## Problem description
Each of the entries below needs to be given again exactly.

[Data shown Boundary: Start]

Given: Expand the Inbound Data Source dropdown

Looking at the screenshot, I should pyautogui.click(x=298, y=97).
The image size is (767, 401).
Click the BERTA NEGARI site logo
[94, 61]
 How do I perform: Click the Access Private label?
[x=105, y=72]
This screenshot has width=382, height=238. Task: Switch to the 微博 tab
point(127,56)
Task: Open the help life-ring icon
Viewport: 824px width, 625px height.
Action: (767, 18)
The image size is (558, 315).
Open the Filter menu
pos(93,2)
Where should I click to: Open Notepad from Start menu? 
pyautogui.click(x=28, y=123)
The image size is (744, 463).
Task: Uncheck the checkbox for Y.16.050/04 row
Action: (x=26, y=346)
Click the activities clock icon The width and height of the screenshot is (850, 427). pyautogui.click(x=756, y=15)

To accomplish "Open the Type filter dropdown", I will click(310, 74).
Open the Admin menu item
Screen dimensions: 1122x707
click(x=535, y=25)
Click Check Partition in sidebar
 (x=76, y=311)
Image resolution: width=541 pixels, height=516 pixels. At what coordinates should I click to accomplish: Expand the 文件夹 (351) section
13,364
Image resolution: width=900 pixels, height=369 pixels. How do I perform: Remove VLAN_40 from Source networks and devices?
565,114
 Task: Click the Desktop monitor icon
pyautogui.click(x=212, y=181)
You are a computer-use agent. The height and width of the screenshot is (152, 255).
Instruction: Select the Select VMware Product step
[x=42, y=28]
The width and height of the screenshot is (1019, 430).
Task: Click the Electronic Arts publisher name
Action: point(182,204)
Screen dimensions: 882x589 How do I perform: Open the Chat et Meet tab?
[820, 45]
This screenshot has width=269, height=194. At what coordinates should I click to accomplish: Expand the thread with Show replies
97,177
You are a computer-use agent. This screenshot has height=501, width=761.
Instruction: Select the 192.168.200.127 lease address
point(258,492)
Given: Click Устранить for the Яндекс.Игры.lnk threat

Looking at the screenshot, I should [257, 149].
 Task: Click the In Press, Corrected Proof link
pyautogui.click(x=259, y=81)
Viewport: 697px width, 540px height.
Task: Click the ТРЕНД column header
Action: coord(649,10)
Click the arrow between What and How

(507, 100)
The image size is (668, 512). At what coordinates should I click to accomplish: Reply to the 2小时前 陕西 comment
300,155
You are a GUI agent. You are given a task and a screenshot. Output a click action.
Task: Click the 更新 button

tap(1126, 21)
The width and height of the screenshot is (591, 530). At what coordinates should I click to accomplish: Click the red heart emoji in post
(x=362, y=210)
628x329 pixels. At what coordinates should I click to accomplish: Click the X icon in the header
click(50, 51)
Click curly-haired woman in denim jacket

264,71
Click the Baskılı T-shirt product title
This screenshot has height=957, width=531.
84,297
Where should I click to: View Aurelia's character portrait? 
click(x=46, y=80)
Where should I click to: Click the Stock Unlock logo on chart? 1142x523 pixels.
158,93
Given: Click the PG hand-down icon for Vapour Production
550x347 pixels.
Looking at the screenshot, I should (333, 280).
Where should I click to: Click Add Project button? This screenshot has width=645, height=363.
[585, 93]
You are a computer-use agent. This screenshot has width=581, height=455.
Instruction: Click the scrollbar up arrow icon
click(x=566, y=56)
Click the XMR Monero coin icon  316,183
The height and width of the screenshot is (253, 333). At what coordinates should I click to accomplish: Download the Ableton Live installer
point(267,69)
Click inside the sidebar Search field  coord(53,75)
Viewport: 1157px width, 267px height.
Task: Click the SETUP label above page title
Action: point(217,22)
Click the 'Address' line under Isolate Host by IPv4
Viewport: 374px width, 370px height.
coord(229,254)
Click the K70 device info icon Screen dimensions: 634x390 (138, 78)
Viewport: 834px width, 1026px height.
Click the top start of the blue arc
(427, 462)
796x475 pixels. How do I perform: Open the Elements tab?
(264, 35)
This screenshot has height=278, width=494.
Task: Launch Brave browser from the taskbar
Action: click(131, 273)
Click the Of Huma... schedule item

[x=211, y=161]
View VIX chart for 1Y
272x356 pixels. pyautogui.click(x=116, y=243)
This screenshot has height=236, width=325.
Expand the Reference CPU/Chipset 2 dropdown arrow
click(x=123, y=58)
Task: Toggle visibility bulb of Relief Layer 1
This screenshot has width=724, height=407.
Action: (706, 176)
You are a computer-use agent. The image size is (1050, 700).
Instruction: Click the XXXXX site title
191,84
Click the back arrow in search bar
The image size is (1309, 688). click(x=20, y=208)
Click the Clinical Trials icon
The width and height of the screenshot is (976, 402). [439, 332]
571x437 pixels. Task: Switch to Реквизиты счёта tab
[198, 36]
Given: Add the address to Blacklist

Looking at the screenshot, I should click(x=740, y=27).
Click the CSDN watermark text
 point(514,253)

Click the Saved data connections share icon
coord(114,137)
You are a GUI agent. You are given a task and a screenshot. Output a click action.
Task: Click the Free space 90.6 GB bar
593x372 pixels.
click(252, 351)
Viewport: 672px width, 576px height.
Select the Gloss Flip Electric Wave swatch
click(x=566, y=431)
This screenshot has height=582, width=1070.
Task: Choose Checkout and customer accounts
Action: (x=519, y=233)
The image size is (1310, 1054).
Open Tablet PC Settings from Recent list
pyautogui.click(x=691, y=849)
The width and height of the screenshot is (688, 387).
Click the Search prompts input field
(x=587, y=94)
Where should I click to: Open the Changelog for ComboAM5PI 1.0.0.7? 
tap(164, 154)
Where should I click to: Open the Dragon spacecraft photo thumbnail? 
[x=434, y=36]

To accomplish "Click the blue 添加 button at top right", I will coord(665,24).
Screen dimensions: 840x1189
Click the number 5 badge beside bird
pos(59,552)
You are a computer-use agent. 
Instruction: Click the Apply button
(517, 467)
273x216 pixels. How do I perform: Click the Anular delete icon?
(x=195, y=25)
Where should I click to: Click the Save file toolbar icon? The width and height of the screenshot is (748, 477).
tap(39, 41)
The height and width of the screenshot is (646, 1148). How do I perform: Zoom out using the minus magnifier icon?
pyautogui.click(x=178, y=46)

[Data shown Boundary: End]

## Answer
Given: Expand the Inbound Data Source dropdown

Looking at the screenshot, I should pyautogui.click(x=298, y=97).
The image size is (767, 401).
Click the BERTA NEGARI site logo
[94, 61]
 How do I perform: Click the Access Private label?
[x=105, y=72]
This screenshot has width=382, height=238. Task: Switch to the 微博 tab
point(127,56)
Task: Open the help life-ring icon
Viewport: 824px width, 625px height.
Action: (767, 18)
The image size is (558, 315).
Open the Filter menu
pos(93,2)
Where should I click to: Open Notepad from Start menu? 
pyautogui.click(x=28, y=123)
The image size is (744, 463).
Task: Uncheck the checkbox for Y.16.050/04 row
Action: (x=26, y=346)
Click the activities clock icon The width and height of the screenshot is (850, 427). pyautogui.click(x=756, y=15)

To accomplish "Open the Type filter dropdown", I will click(310, 74).
Open the Admin menu item
Screen dimensions: 1122x707
click(x=535, y=25)
Click Check Partition in sidebar
 (x=76, y=311)
Image resolution: width=541 pixels, height=516 pixels. At what coordinates should I click to accomplish: Expand the 文件夹 (351) section
13,364
Image resolution: width=900 pixels, height=369 pixels. How do I perform: Remove VLAN_40 from Source networks and devices?
565,114
 Task: Click the Desktop monitor icon
pyautogui.click(x=212, y=181)
You are a computer-use agent. The height and width of the screenshot is (152, 255).
Instruction: Select the Select VMware Product step
[x=42, y=28]
The width and height of the screenshot is (1019, 430).
Task: Click the Electronic Arts publisher name
Action: point(182,204)
Screen dimensions: 882x589 How do I perform: Open the Chat et Meet tab?
[820, 45]
This screenshot has width=269, height=194. At what coordinates should I click to accomplish: Expand the thread with Show replies
97,177
You are a computer-use agent. This screenshot has height=501, width=761.
Instruction: Select the 192.168.200.127 lease address
point(258,492)
Given: Click Устранить for the Яндекс.Игры.lnk threat

Looking at the screenshot, I should [257, 149].
 Task: Click the In Press, Corrected Proof link
pyautogui.click(x=259, y=81)
Viewport: 697px width, 540px height.
Task: Click the ТРЕНД column header
Action: coord(649,10)
Click the arrow between What and How

(507, 100)
The image size is (668, 512). At what coordinates should I click to accomplish: Reply to the 2小时前 陕西 comment
300,155
You are a GUI agent. You are given a task and a screenshot. Output a click action.
Task: Click the 更新 button

tap(1126, 21)
The width and height of the screenshot is (591, 530). At what coordinates should I click to accomplish: Click the red heart emoji in post
(x=362, y=210)
628x329 pixels. At what coordinates should I click to accomplish: Click the X icon in the header
click(50, 51)
Click curly-haired woman in denim jacket

264,71
Click the Baskılı T-shirt product title
This screenshot has height=957, width=531.
84,297
Where should I click to: View Aurelia's character portrait? 
click(x=46, y=80)
Where should I click to: Click the Stock Unlock logo on chart? 1142x523 pixels.
158,93
Given: Click the PG hand-down icon for Vapour Production
550x347 pixels.
Looking at the screenshot, I should (333, 280).
Where should I click to: Click Add Project button? This screenshot has width=645, height=363.
[585, 93]
You are a computer-use agent. This screenshot has width=581, height=455.
Instruction: Click the scrollbar up arrow icon
click(x=566, y=56)
Click the XMR Monero coin icon  316,183
The height and width of the screenshot is (253, 333). At what coordinates should I click to accomplish: Download the Ableton Live installer
point(267,69)
Click inside the sidebar Search field  coord(53,75)
Viewport: 1157px width, 267px height.
Task: Click the SETUP label above page title
Action: point(217,22)
Click the 'Address' line under Isolate Host by IPv4
Viewport: 374px width, 370px height.
coord(229,254)
Click the K70 device info icon Screen dimensions: 634x390 (138, 78)
Viewport: 834px width, 1026px height.
Click the top start of the blue arc
(427, 462)
796x475 pixels. How do I perform: Open the Elements tab?
(264, 35)
This screenshot has height=278, width=494.
Task: Launch Brave browser from the taskbar
Action: click(131, 273)
Click the Of Huma... schedule item

[x=211, y=161]
View VIX chart for 1Y
272x356 pixels. pyautogui.click(x=116, y=243)
This screenshot has height=236, width=325.
Expand the Reference CPU/Chipset 2 dropdown arrow
click(x=123, y=58)
Task: Toggle visibility bulb of Relief Layer 1
This screenshot has width=724, height=407.
Action: (706, 176)
You are a computer-use agent. The image size is (1050, 700).
Instruction: Click the XXXXX site title
191,84
Click the back arrow in search bar
The image size is (1309, 688). click(x=20, y=208)
Click the Clinical Trials icon
The width and height of the screenshot is (976, 402). [439, 332]
571x437 pixels. Task: Switch to Реквизиты счёта tab
[198, 36]
Given: Add the address to Blacklist

Looking at the screenshot, I should click(x=740, y=27).
Click the CSDN watermark text
 point(514,253)

Click the Saved data connections share icon
coord(114,137)
You are a GUI agent. You are given a task and a screenshot. Output a click action.
Task: Click the Free space 90.6 GB bar
593x372 pixels.
click(252, 351)
Viewport: 672px width, 576px height.
Select the Gloss Flip Electric Wave swatch
click(x=566, y=431)
This screenshot has height=582, width=1070.
Task: Choose Checkout and customer accounts
Action: (x=519, y=233)
The image size is (1310, 1054).
Open Tablet PC Settings from Recent list
pyautogui.click(x=691, y=849)
The width and height of the screenshot is (688, 387).
Click the Search prompts input field
(x=587, y=94)
Where should I click to: Open the Changelog for ComboAM5PI 1.0.0.7? 
tap(164, 154)
Where should I click to: Open the Dragon spacecraft photo thumbnail? 
[x=434, y=36]

To accomplish "Click the blue 添加 button at top right", I will coord(665,24).
Screen dimensions: 840x1189
Click the number 5 badge beside bird
pos(59,552)
You are a computer-use agent. 
Instruction: Click the Apply button
(517, 467)
273x216 pixels. How do I perform: Click the Anular delete icon?
(x=195, y=25)
Where should I click to: Click the Save file toolbar icon? The width and height of the screenshot is (748, 477).
tap(39, 41)
The height and width of the screenshot is (646, 1148). How do I perform: Zoom out using the minus magnifier icon?
pyautogui.click(x=178, y=46)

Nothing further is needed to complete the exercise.